**Task goal**
When you retype the entries, keep each one exact and leave out the pictures.

**Records for the task**
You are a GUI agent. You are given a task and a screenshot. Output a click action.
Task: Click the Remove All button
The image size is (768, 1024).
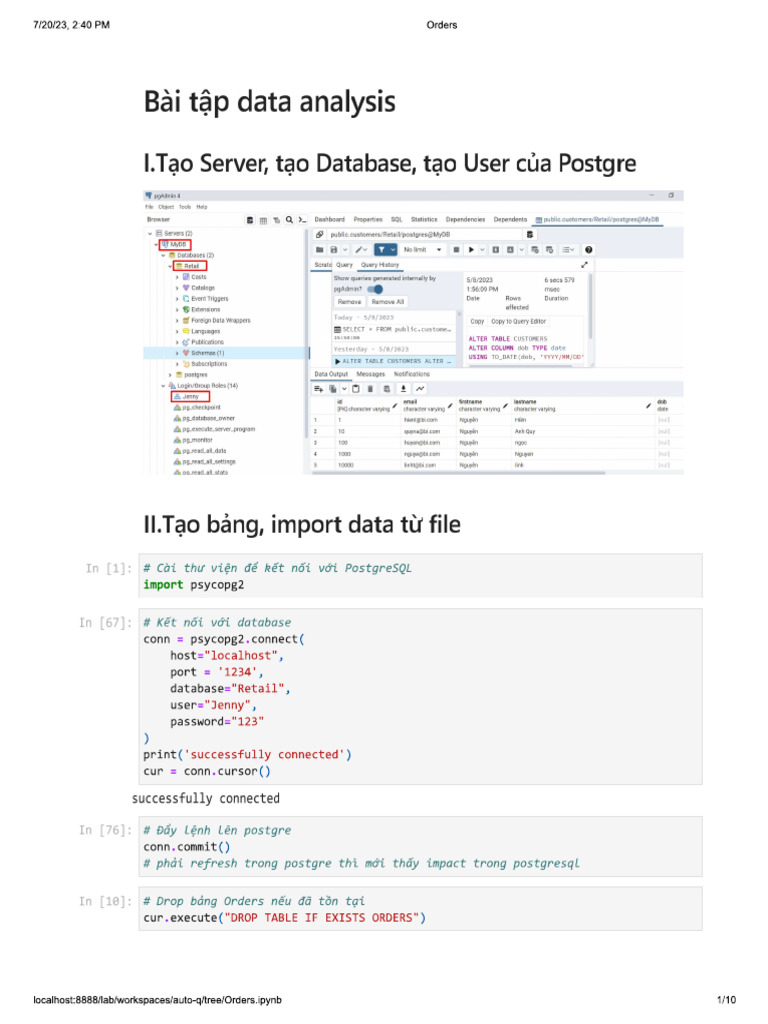[387, 301]
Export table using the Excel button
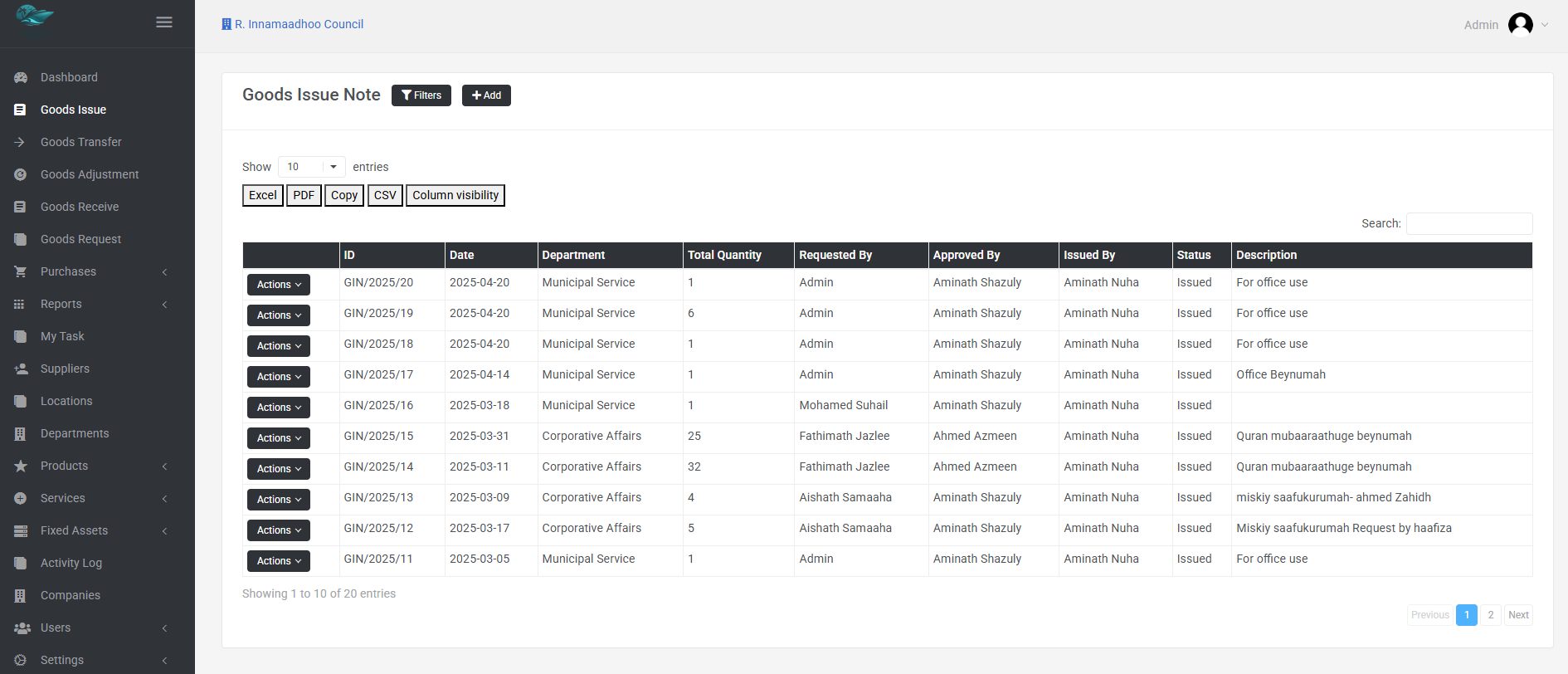The image size is (1568, 674). coord(262,195)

**Task output**
You are a GUI agent. You are given a task and a screenshot. Output a click action.
Task: Click the Remove All button
The image size is (768, 1024).
[387, 301]
Export table using the Excel button
The image size is (1568, 674). coord(262,195)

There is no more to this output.